Well, I figured I would sit down and write my first blog on what I did today? Well, I went down to work on the camp and got an awesome hammock installed between two hickory trees today. I know, I know; its not exactly primitive but it was made in China, so I bet you a lil sweat factory worker in some lil primitive village made it, so I thought what the heck. What would be nicer then a big comfy hammock for the camp? Yall are gonna really think I’m not doing it primitive after I get my camp kitchen and bar fully stocked. Yes Yes, I can do everything the hard way but I have come to the philosophy that if you have done the basic survival techniques numerous times that you can let modern technology jump in and help you focus on other things for mastery. Because doing things the old way all the time can become very time consuming.

On the way to the camp (2/3 of a mile from camp) I have to go up the hill and there is a gate where who knows how many snakes live, I’m always real careful around this gate because you never know when one is going to be out of his hole. Well sure enough, I start looking around and there was a 3′ water moccassin sitting there sunning himself, so I decided to go introduce myself to him and see if he was friendly. I think he was a little cold from the last few days because he didn’t move too much, but I introduced myself by grabbing a stick and poking him a little to see if I could get an opportunity to pick him up. Now, I’m not a snake tamer or anything, I don’t play with em like the croc hunter, but every once in awhile I’ll pick one up. But this one decided not to be friendly and go back down his hole. So I went on about my day.

After that I went to camp got the hammock hung up and decided to clean up camp a bit and call it a day (only short afternoon trip to camp) so I could do some exploring for some wild edibles and sure enough I found some tasty treats! Ran onto some Sumac trees (the non poisonous versions of course), and they are pretty tasty if you haven’t had them! You take the ends off the new growth branches, peel the outside coating off, and eat the center; its very much like asparagus with a fruity flavor.

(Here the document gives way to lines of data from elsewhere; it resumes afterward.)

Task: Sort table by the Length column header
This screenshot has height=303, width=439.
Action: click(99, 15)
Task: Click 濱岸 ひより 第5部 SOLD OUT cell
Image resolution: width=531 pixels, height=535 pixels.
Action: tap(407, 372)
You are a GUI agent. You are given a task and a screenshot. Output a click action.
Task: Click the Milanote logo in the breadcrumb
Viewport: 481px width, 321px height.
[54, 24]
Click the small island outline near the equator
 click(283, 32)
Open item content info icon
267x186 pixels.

If you have never had sumac lemonade then buddy you are missing out! You take seeds in the summer after they turn dark red and make them like you would sun tea (or boil them) and they make this very wonderful tasting lemonade that the indians use to drink all the time. Add sugar and I think it tastes better than store bought lemonade!

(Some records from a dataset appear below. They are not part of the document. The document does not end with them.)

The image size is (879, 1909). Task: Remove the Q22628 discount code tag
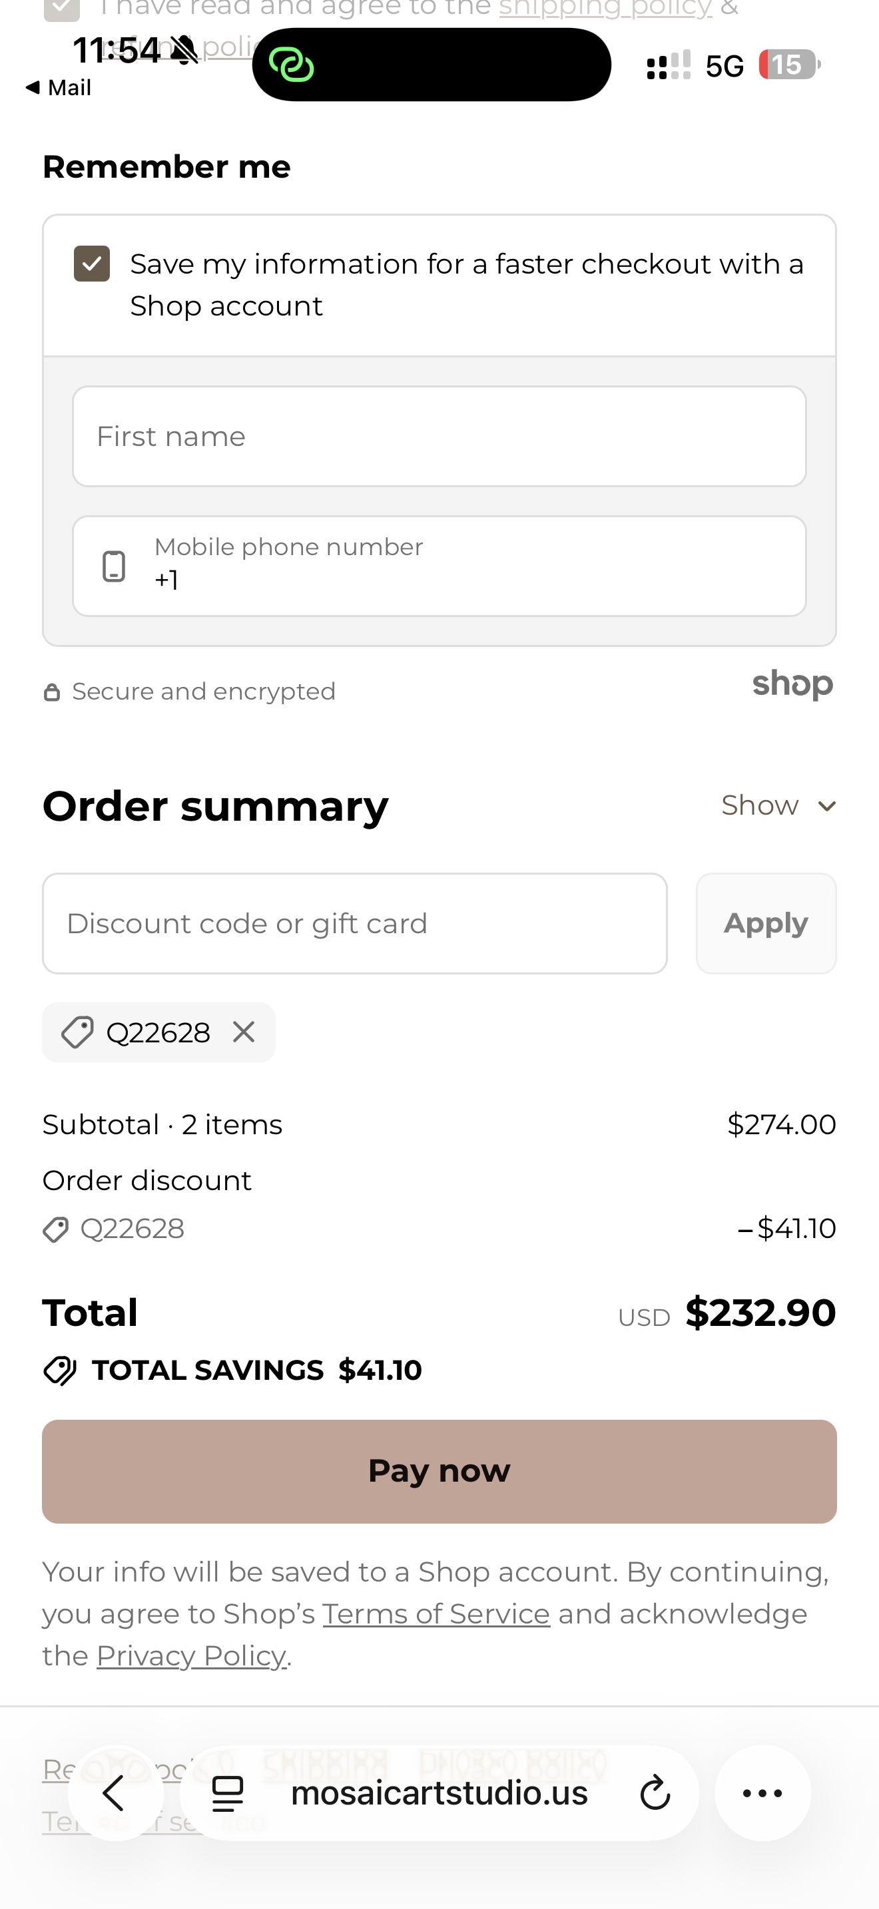point(243,1032)
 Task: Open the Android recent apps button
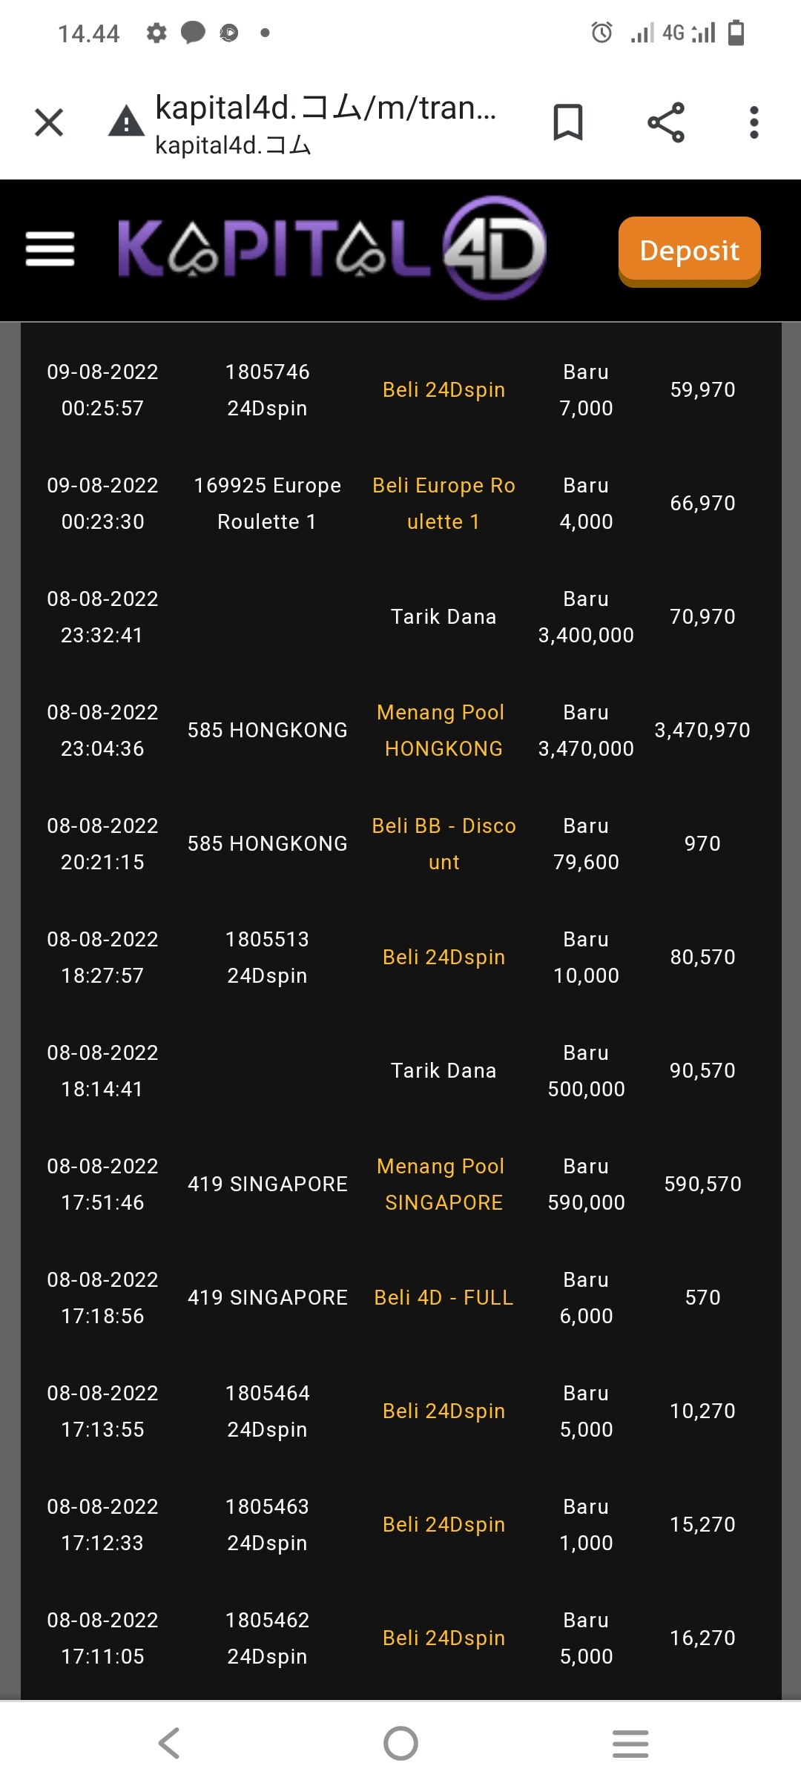[x=630, y=1743]
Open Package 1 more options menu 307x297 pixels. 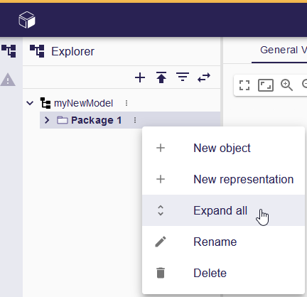point(135,120)
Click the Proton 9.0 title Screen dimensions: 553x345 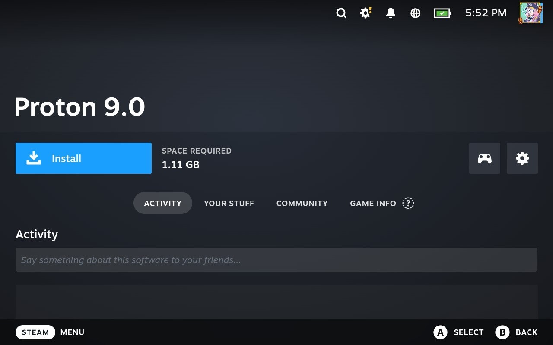click(x=80, y=107)
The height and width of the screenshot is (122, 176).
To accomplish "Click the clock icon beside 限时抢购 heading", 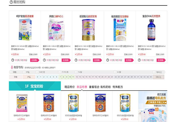I will click(11, 2).
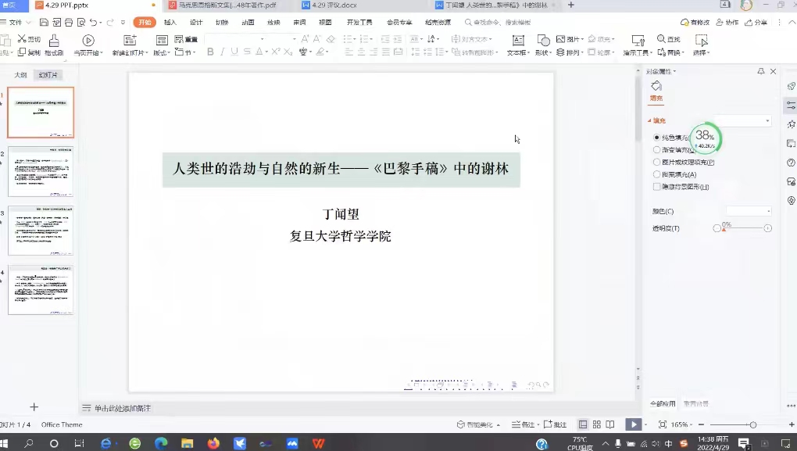Click the Text Box (文本框) tool icon
This screenshot has width=797, height=451.
tap(516, 40)
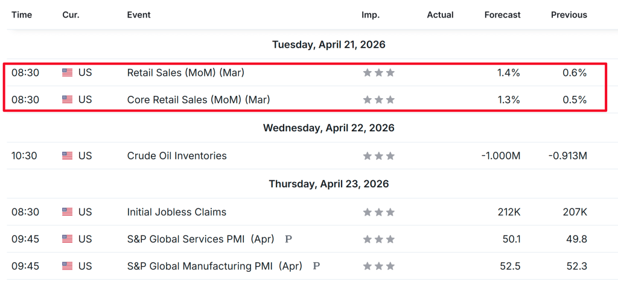Sort by the Time column header
This screenshot has height=285, width=618.
pyautogui.click(x=22, y=14)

Ran into some other tasty wild edibles but nothin to write home about. After got done feeding my face with the tasty nibbles I headed back to the truck and headed home. On the way back to the house not far from camp; I saw 4 separate groups of deer in sporadic spots along the road. They were moving quite a bit before sundown today! Two weeks ago I had stalked some Turkeys through a field and as I was trying to get behind them, I low crawled up through some brush and saw one of these deer about 25 yards away in some dense cover. She turned around and headed another direction, but it was fun nonetheless sneaking that close to a couple of turkey and deer at the same time. Thats it for todays field log keep tuned in for entry logs, I am going to try and report back on things that happen to me in the field and the new stuff I learn.

Survival Chick said on 4/30/10 – 12:38PM

Comment: Any suggestions on a book for wild edibles?

Founder said on 5/1/10 – 06:58AM

Comment: Well, I use Peterson’s Field Guide for Wild Edibles. It is okay and gets the job done, but it is lacking a lot. I’m actually writing my own book on the subject right now! The book will contain pics of the plant in its different stages, it will be color pics, each plant will have two pages devoted to it, one for info and one just for pics. The basic info will tell you where to collect the plant, how to prepare it, its medicinal uses, etc. And it will be field worthy as well, small/compact, water resistant, lightweight and will contain the top two hundred tastiest wild edibles. I will be selling the book on the website probably by the end of the year and hope to get it published. The market is really lacking any useful field guides on the subject. I’m also going to make an Iphone app, because there isn’t a single app on the subject that I’ve found. Thanks for the comment!